EXERCISE DETAILS: Take the line with "COMMON PARTS (179, 71)" as the first and the last line of the data as the end. Write out both and every line between exactly, except pictures.

#### DATA TO USE ####

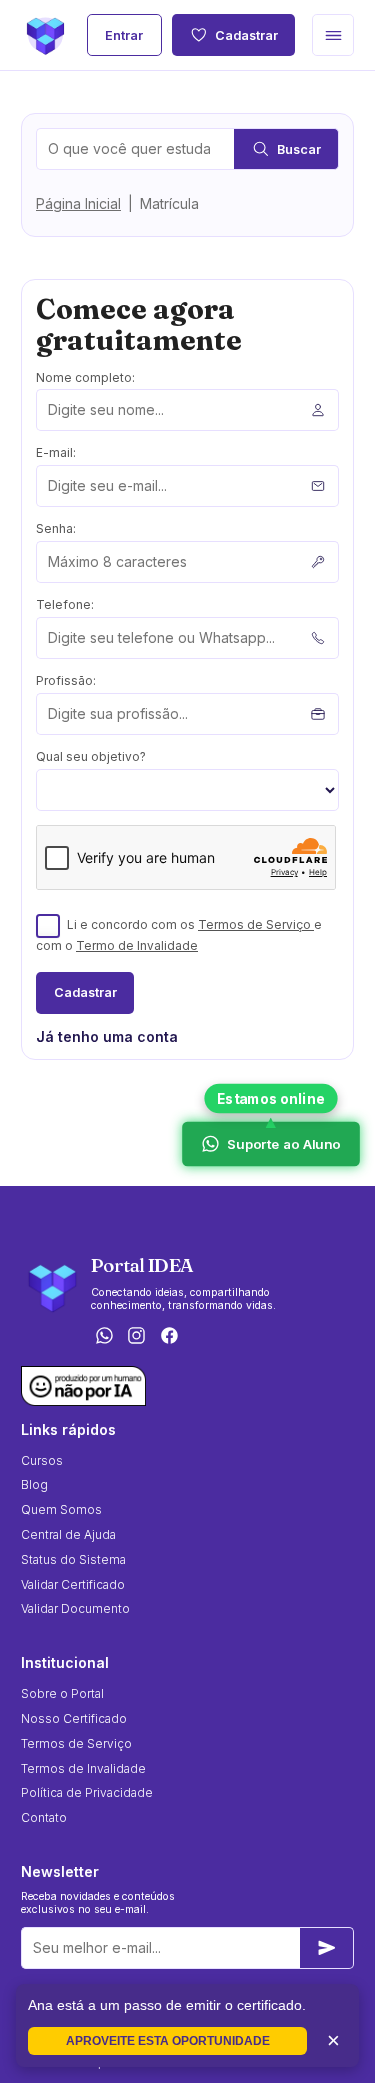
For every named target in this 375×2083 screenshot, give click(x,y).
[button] (333, 35)
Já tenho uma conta (107, 1036)
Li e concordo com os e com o (179, 935)
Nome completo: (85, 377)
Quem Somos (61, 1509)
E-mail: (56, 452)
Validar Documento (75, 1608)
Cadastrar (246, 35)
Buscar (299, 149)
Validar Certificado (73, 1584)
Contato (44, 1817)
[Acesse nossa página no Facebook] (170, 1337)
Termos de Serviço (256, 924)
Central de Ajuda (68, 1534)
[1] (327, 1948)
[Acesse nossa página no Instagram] (137, 1337)
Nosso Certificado (74, 1718)
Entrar (124, 35)
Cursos (42, 1460)
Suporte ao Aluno (283, 1144)
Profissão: (66, 680)
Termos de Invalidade (83, 1768)
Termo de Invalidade (137, 945)
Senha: (56, 528)
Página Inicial (78, 203)
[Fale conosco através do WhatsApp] (104, 1337)
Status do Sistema (73, 1559)
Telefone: (65, 604)
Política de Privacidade (87, 1792)
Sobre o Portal (62, 1693)
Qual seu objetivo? (91, 756)
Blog (34, 1484)
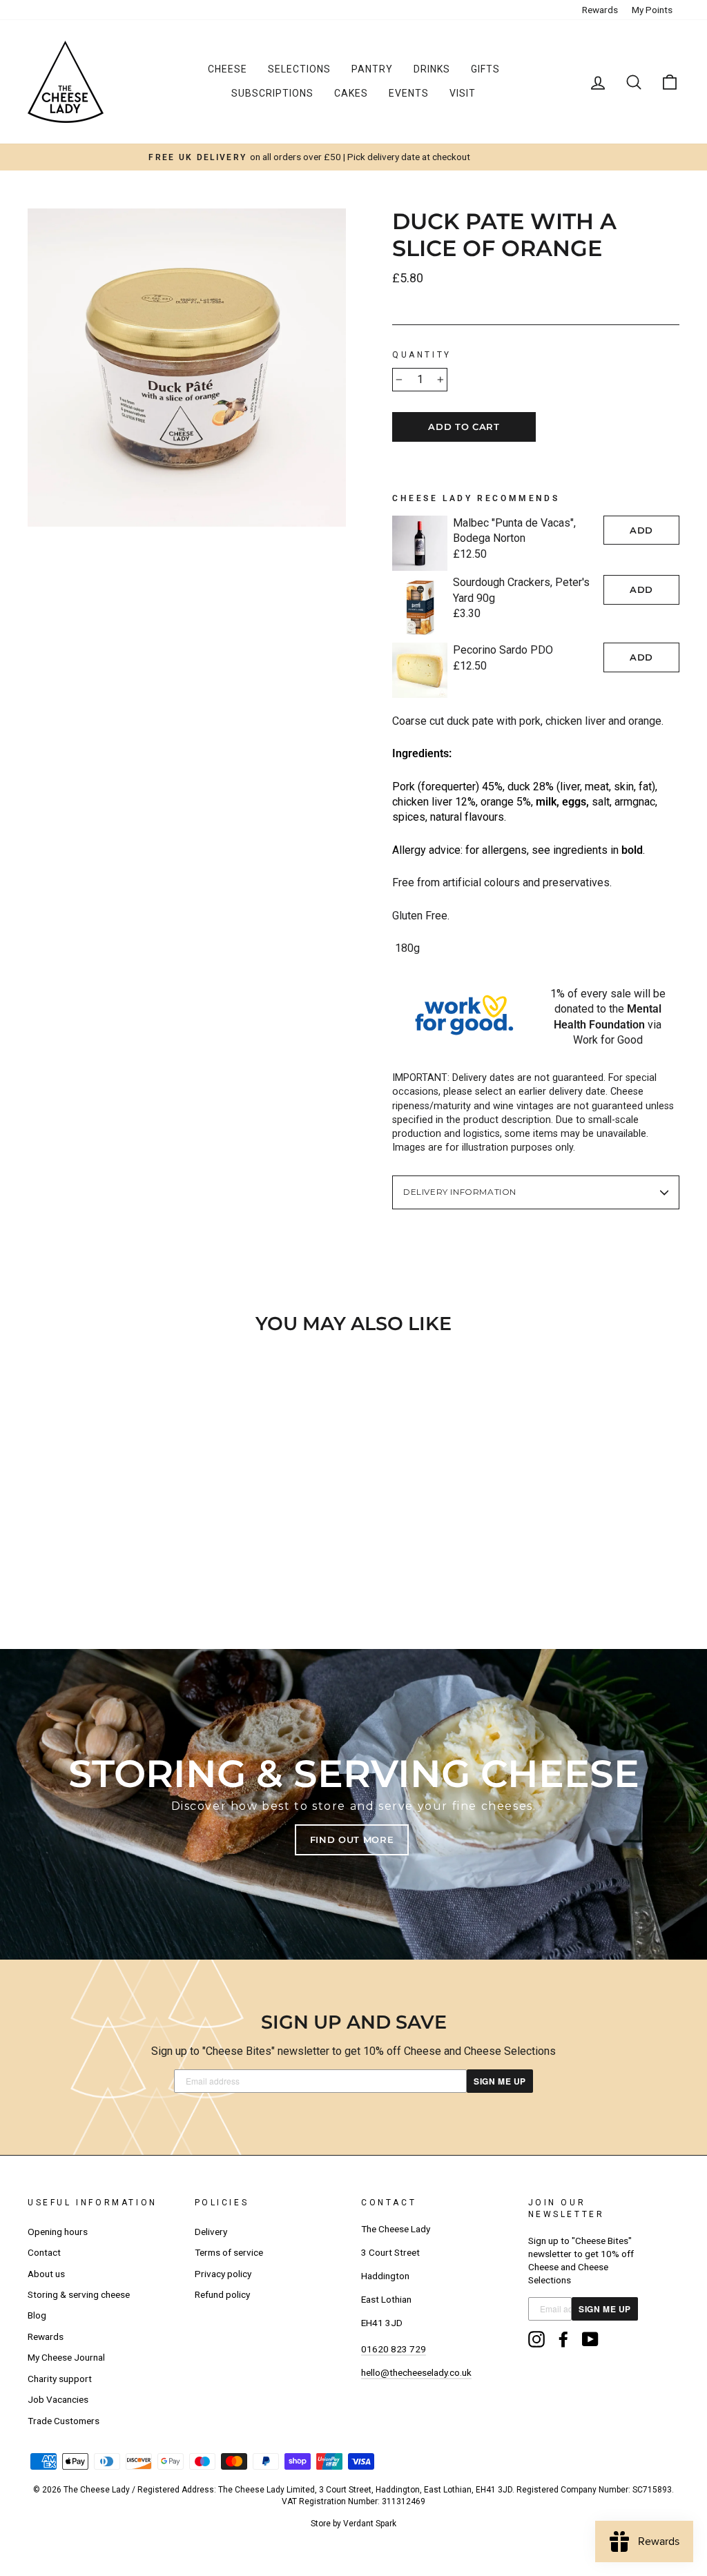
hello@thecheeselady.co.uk (416, 2372)
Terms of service (229, 2252)
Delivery (211, 2231)
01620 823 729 (393, 2348)
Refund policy (222, 2294)
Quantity (422, 355)
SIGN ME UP (500, 2081)
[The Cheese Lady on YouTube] (590, 2339)
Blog (37, 2315)
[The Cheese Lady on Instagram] (536, 2339)
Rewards (600, 9)
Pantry (372, 69)
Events (409, 93)
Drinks (432, 69)
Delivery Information (459, 1192)
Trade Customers (63, 2420)
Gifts (485, 69)
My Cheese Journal (66, 2357)
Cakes (351, 93)
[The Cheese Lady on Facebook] (563, 2339)
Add (641, 530)
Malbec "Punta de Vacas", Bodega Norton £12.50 (514, 538)
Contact (44, 2252)
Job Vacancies (58, 2399)
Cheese (227, 69)
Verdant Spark (369, 2523)
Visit (462, 93)
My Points (652, 9)
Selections (299, 69)
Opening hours (58, 2231)
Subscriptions (272, 93)
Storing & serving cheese (79, 2294)
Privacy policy (223, 2273)
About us (46, 2273)
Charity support (60, 2378)
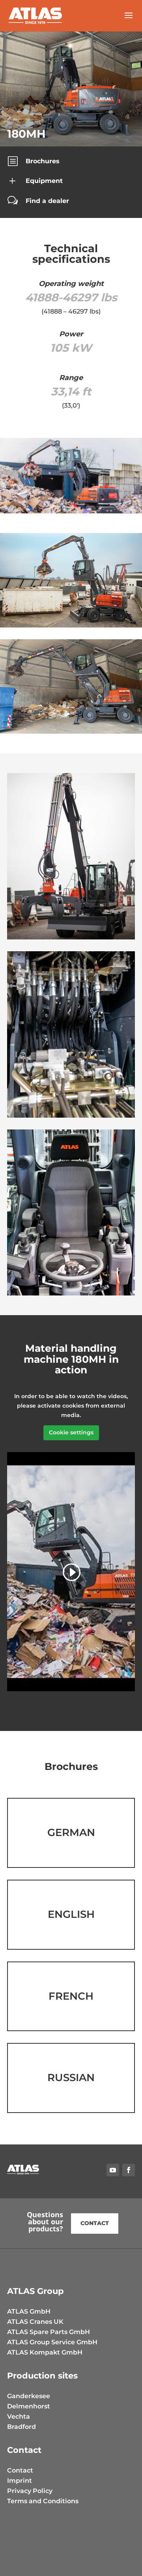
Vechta (18, 2416)
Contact (94, 2223)
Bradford (21, 2426)
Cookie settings (71, 1432)
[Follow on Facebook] (128, 2170)
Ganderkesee (28, 2396)
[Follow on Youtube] (112, 2170)
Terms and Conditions (42, 2501)
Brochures (43, 161)
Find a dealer (47, 201)
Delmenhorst (28, 2406)
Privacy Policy (29, 2491)
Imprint (19, 2480)
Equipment (44, 181)
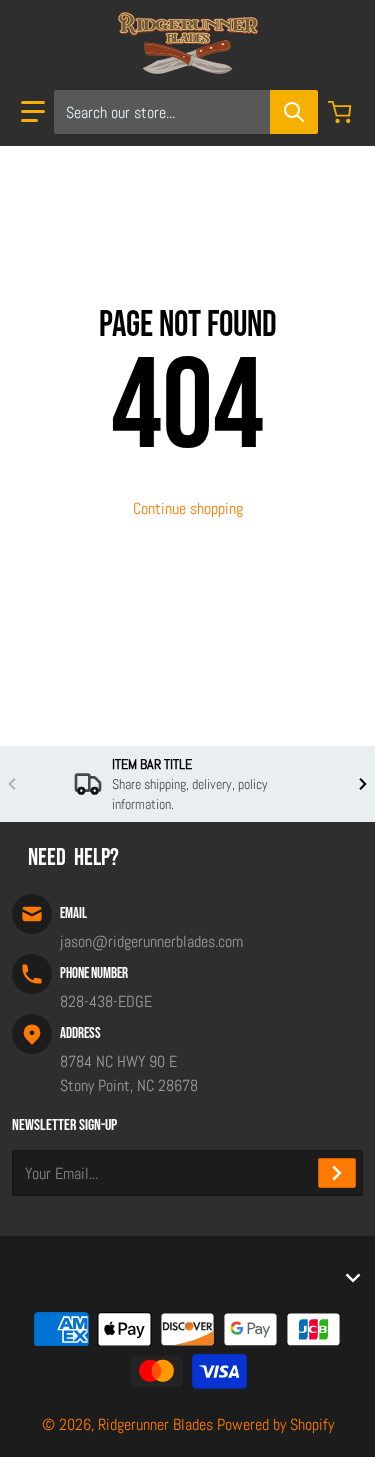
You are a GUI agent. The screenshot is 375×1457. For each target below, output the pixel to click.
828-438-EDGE (106, 1001)
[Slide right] (363, 784)
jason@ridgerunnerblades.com (151, 941)
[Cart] (342, 112)
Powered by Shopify (275, 1424)
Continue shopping (188, 508)
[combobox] (185, 112)
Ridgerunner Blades (155, 1424)
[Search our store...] (294, 112)
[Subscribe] (337, 1173)
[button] (33, 112)
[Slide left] (12, 784)
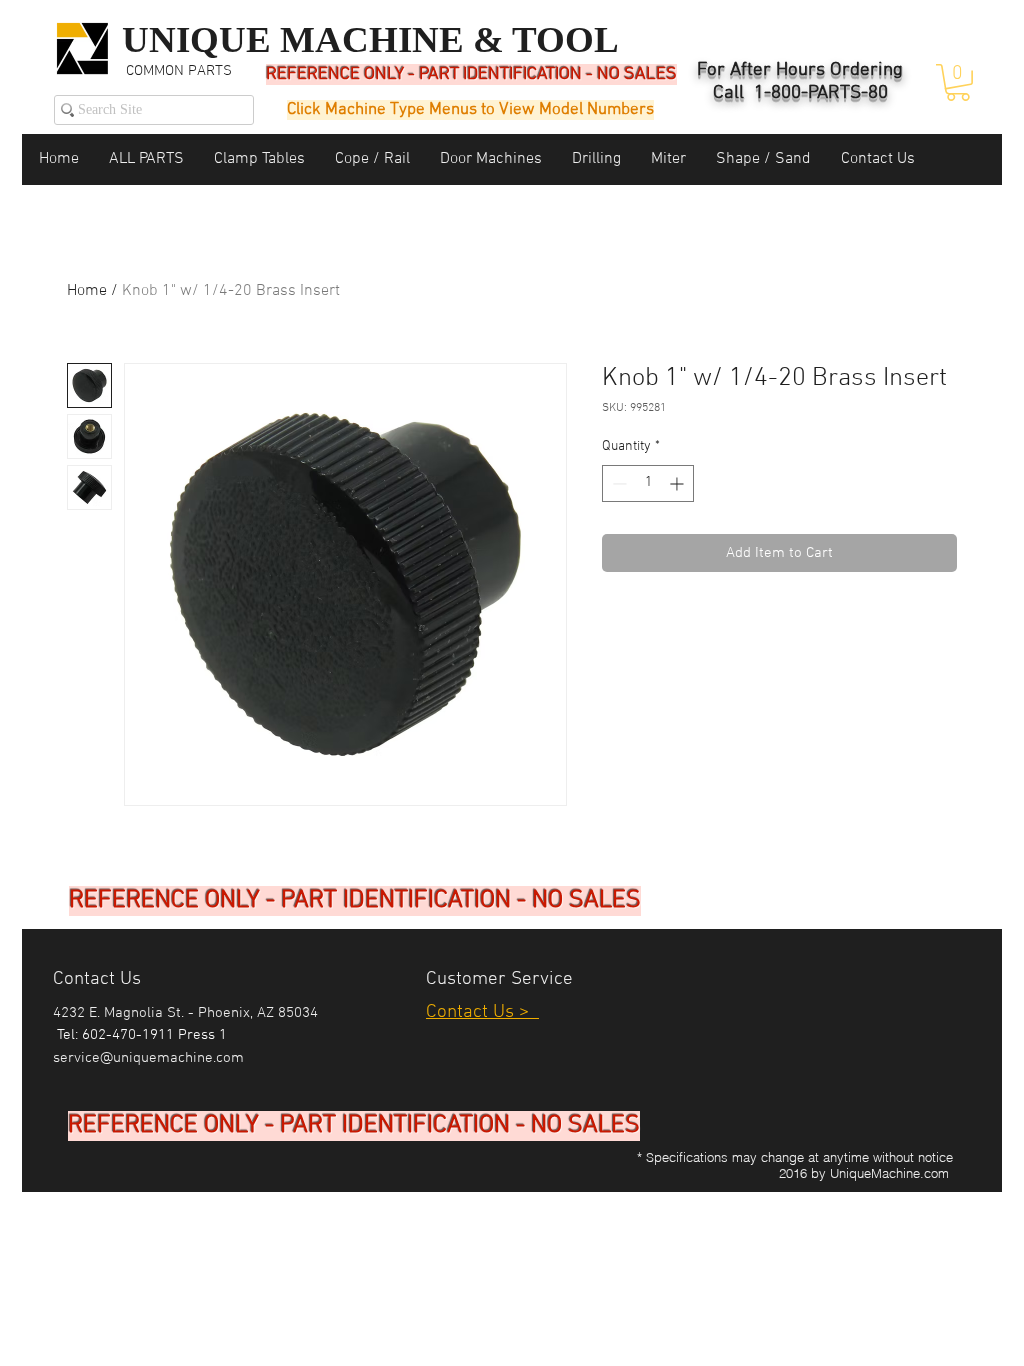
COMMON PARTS (179, 71)
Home (87, 291)
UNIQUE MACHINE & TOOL (370, 39)
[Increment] (678, 483)
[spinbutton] (648, 483)
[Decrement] (617, 483)
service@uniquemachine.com (148, 1058)
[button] (958, 82)
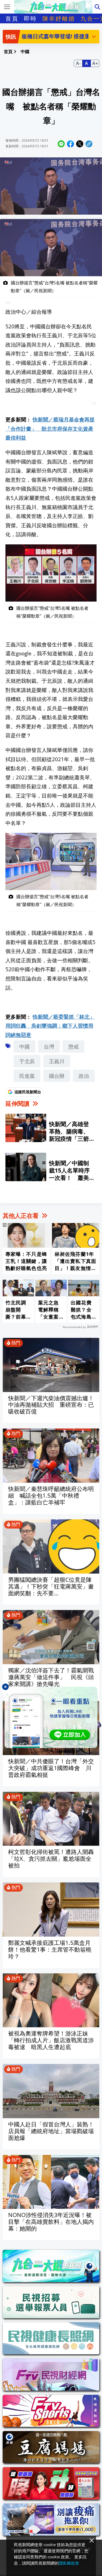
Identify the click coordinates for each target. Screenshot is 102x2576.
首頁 (11, 18)
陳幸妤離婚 (58, 18)
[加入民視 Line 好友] (51, 1717)
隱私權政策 (69, 2563)
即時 (30, 18)
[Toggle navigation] (7, 7)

####

TASK ANSWER:
COMMON PARTS (179, 71)
Home (87, 291)
UNIQUE MACHINE & TOOL (370, 39)
[Increment] (678, 483)
[spinbutton] (648, 483)
[Decrement] (617, 483)
service@uniquemachine.com (148, 1058)
[button] (958, 82)
Identify the click coordinates for each target. Screenshot is 102x2576.
首頁 (11, 18)
陳幸妤離婚 (58, 18)
[加入民視 Line 好友] (51, 1717)
隱私權政策 (69, 2563)
即時 (30, 18)
[Toggle navigation] (7, 7)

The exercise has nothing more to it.